Members of the California Cantaloupe Advisory Board unanimously approved a draft of the state’s cantaloupe audit and guidance document Jan. 11.

Steve Patricio, chairman of the board, said the document now goes to the U.S. Department of Agriculture for review and approval. The California Department of Food and Agriculture can begin using the document as soon as USDA approves it.

“They (USDA) is expected to OK it in two to three weeks,” Patricio said. “So it should be in effect for planting and the rest of the 2013 season.”

California cantaloupe rule awaits USDA approvalPatricio said the board approved the draft without amendments. He said it incorporates audit practices that the California growers followed for the 2012 season.

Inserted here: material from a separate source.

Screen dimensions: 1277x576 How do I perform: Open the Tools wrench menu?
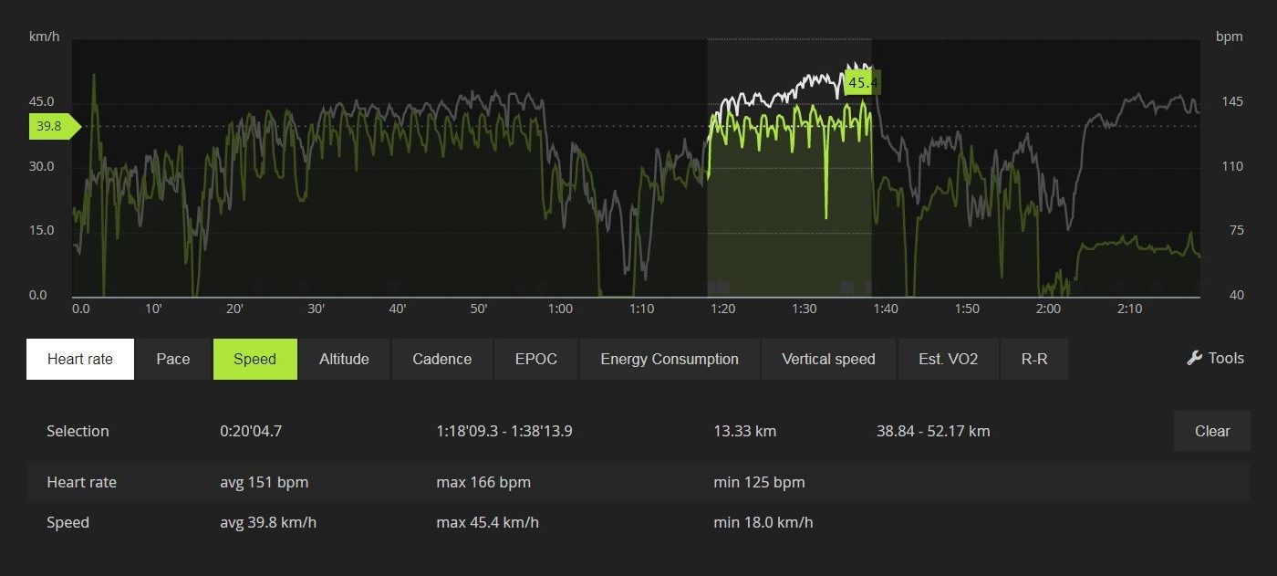[1215, 359]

It was prepared with input from industry food safety leaders including Hank Giclas, senior vice president of science and technology at Western Growers; Trevor Suslow of the University of California-Davis Extension Office; Bob Whitaker, chief science and technology officer for the Produce Marketing Association, and Dave Gombas, senior vice president of food safety and technology for United Fresh Produce Association.

Many of those people have also been working on a national guidance document for cantaloupe, which Patricio said is nearing completion.

Both the California and national cantaloupe food safety guidelines are in compliance with requirements in the produce rule released Jan. 4 by the Food and Drug Administration, he said.

“We were happy to get to see the FSMA (Food Safety Modernization Act) produce rule before we had to formally vote on ours today,” Particio said. “We are fully in compliance with our document. We feel we are out in front of the game.”

Parts of the California “Handler Marketing Order for Mandatory Food Safety” for cantaloupes are patterned after the California Leafy Greens Marketing Agreement, which Patricio helped develop after the deadly spinach-related E. coli outbreak in 2006.

California cantaloupe growers unanimously voted to approve a mandatory food safety program in May 2012. That vote came in the wake of a deadly 2011 listeria outbreak linked to cantaloupe from Jensen Farms in Holly, Colo. That outbreak killed 33 people, according to the Centers for Disease Control and Prevention.